PIPA initiated and manages World Public Opinion
...an international collaborative project whose aim is to give voice to public opinion around the world on international issues.
which links to the actual study and its questionnaire/methodology (pdf). Apparently WPO doesn't conduct the polling itself, but contracts this out to its "Research Partners" which comprise the World Public Opinion Network (pdf). All of this is supported by many of the usual suspects: the Rockefeller Foundation, the Ford Foundation, the Carnegie Foundation, Ben and Jerry's Foundation, and so on. Another one of its sponsors is the United States Institute of Peace. Are you familiar with the USIP? Here's its history:
In 1979, a provision was successfully added to the Elementary and Secondary Education Appropriation Bill for the establishment of the Commission on Proposals for the National Academy of Peace and Conflict Resolution...A nonpartisan group consisting of appointees named by President Jimmy Carter and the leadership of the House and Senate, the Commission worked for over a year and half.
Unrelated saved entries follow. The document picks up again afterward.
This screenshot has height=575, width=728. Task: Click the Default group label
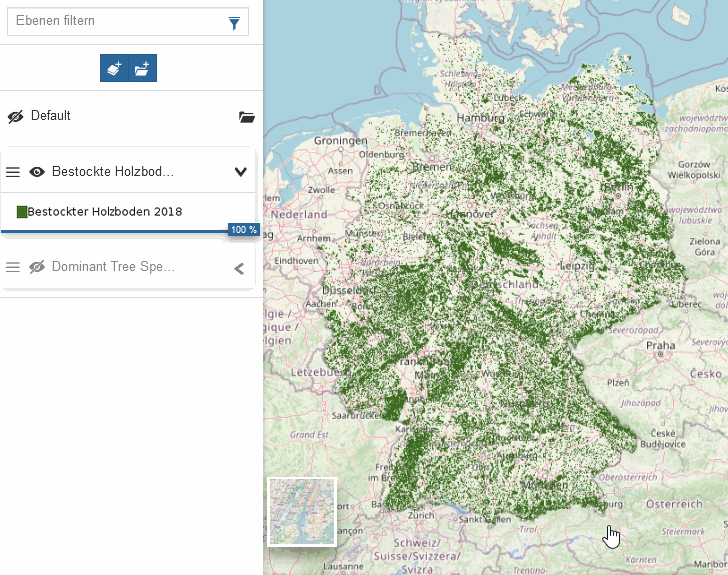pyautogui.click(x=51, y=116)
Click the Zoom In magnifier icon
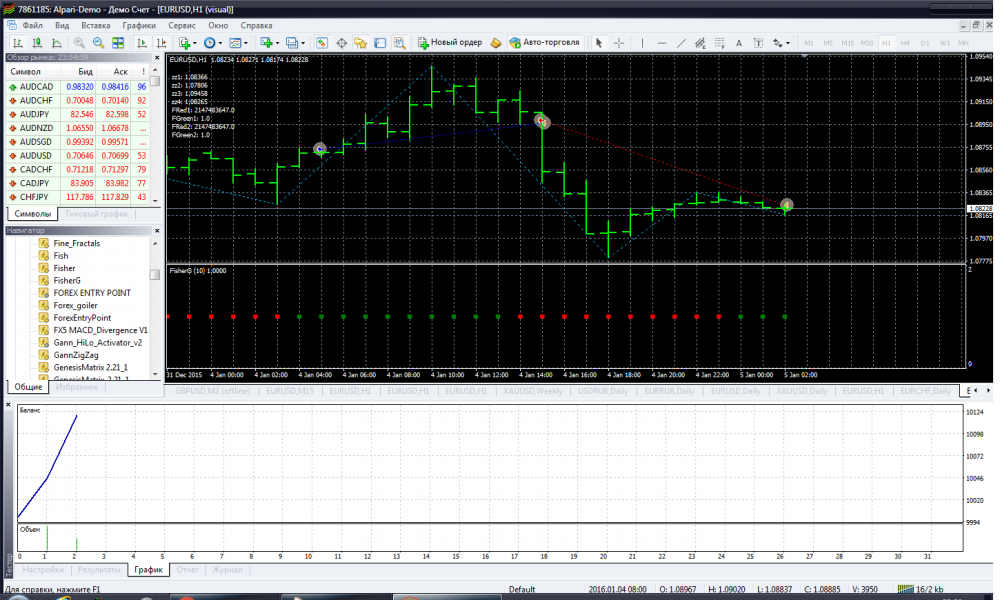The image size is (1000, 600). (79, 43)
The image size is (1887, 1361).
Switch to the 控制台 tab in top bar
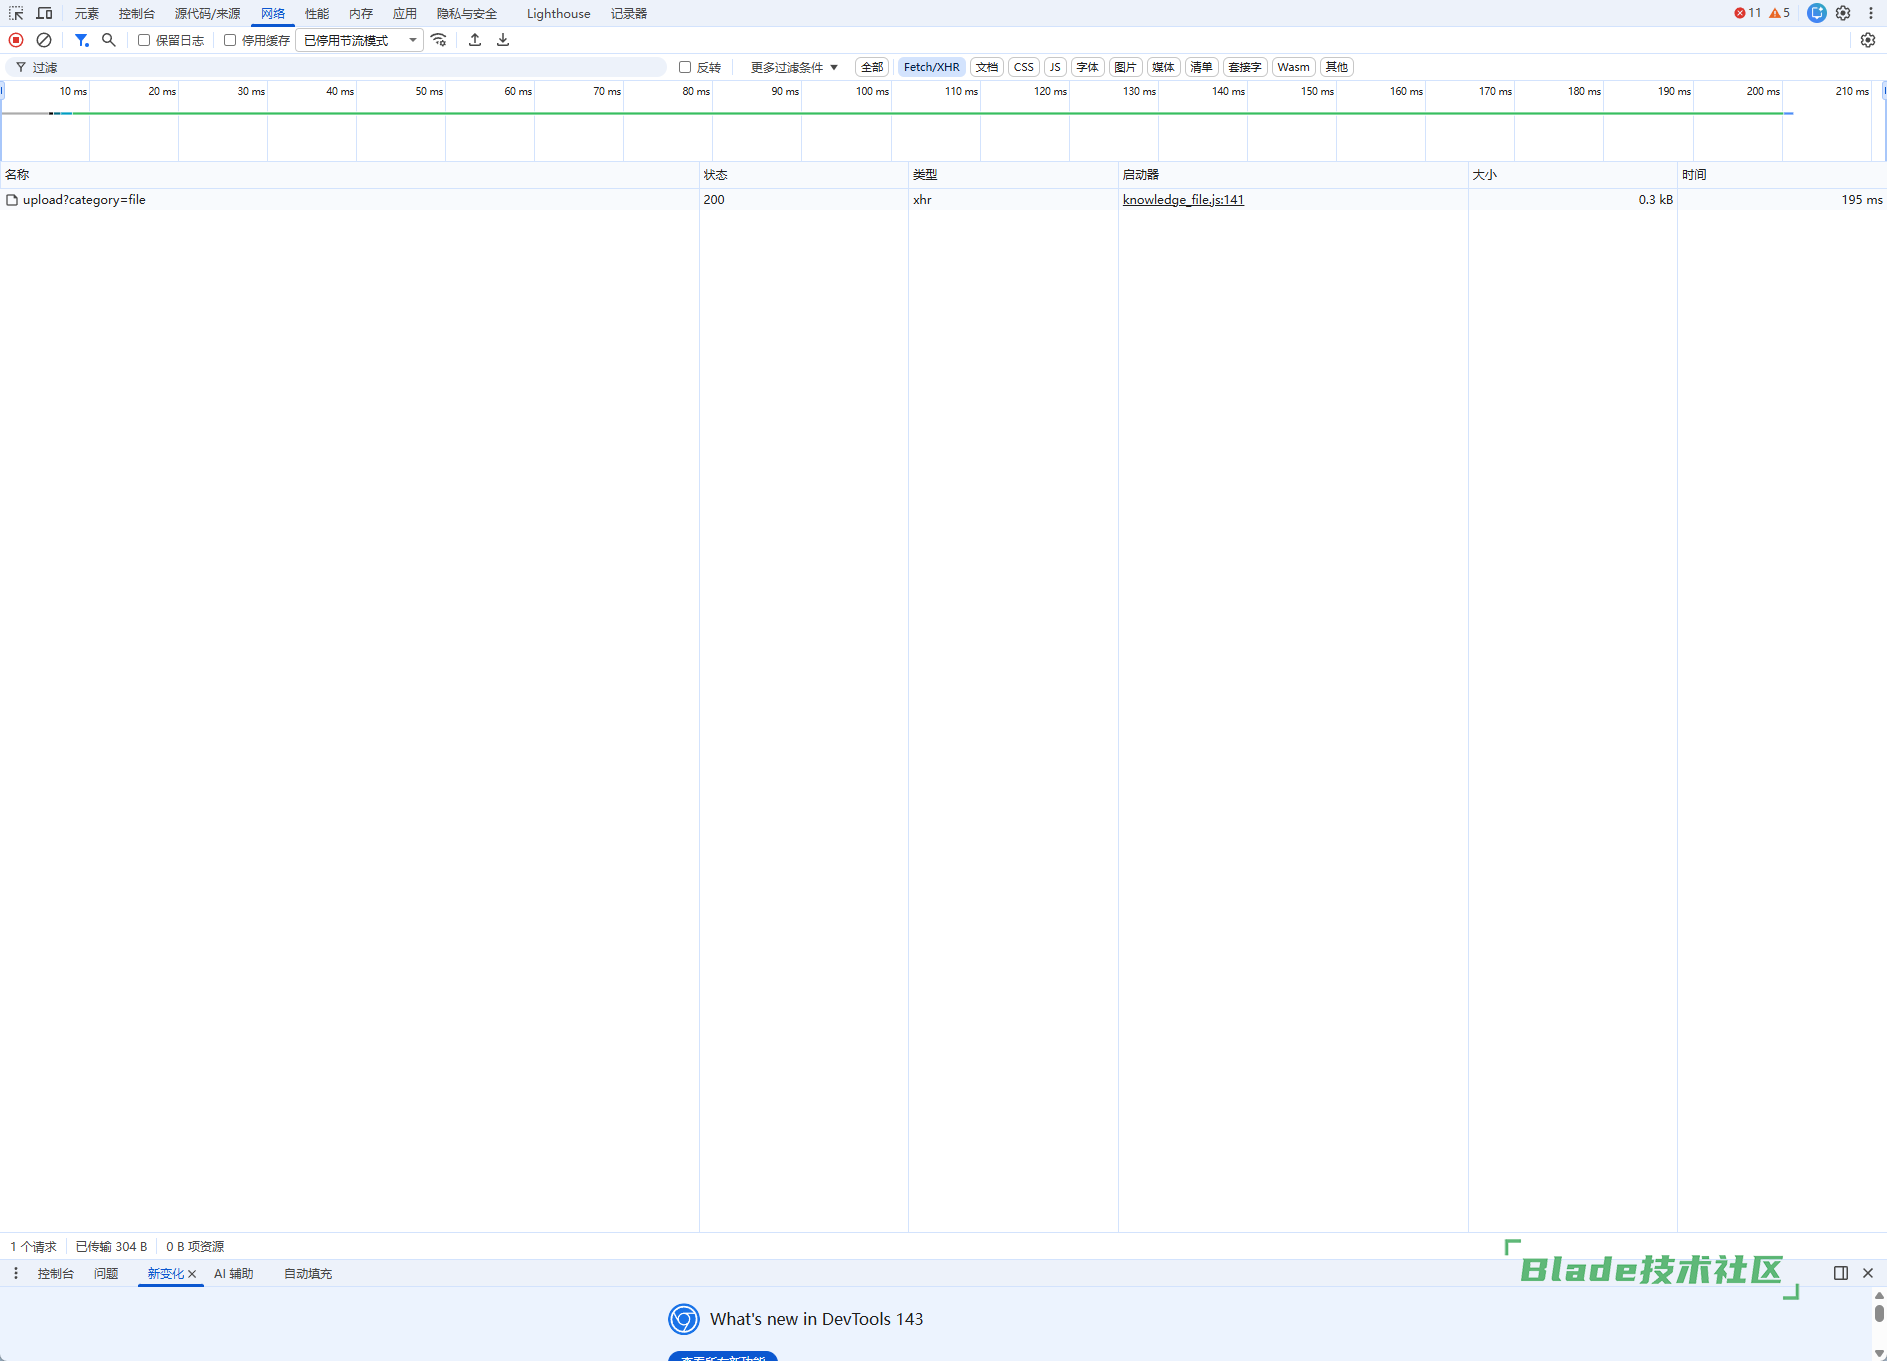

So apparently USIP is paid for by American taxpayers, which may help to explain its new digs on the northwest corner of the National Mall. It has a Public Education Center; I wonder if they have an exhibit about the Kellogg-Briand Pact. You can learn more about the USIP here in English or in Arabic (both pdf) but in no other language for some reason.
Anyway, back to PIPA and WPO.org. Here are some more of their recent studies: After finding last year that all 22 countries surveyed preferred Barack Obama to his Republican opponent by a 4:1 margin, he is now the world's most trusted leader, with Ban Ki-moon (Secretary-General of the United Nations, you ignorant rube) first runner-up. An interesting headline, from just last month: Global Poll Shows Support for Increased Government Spending and Regulation. Even more recently: Key Health Care Proposals Get Bipartisan Public Support Despite Debate's Increased Political Polarization:
...there is bipartisan support for numerous key reform proposals, including a limited public option, new constraints on the health insurance industry, tort reform, and cross-state purchasing.
(Funny, I don't recall much Democratic support for tort reform and cross-state purchasing in the various bills working their way through Congress.)
So let's sum up. Taxpayer dollars fund the United States Institute for Peace, which funnels money to WorldOpinion.org, which contracts out to WorldOpinion.net for "opinion polls" which are really nothing more than propaganda suggesting worldwide support for various leftist causes. I'm sure that WPO can defend their polling methods as objective and scientific but, at least in the case of the global warming survey, their conclusions are so preposterous that their methods must certainly be faulty.
The wasted tax money is chump change (pdf). The real tragedy is this: millions of people are suffering from grinding poverty, pervasive corruption, and premature death. But apparently the readers of Sierra Magazine and the consumers of World Public Opinion drivel have such an insular, myopic viewpoint that they can believe their concerns about climate change are widely shared throughout the world. And so the pressing, day-to-day problems of people are ignored, in favor of costly solutions to global warming.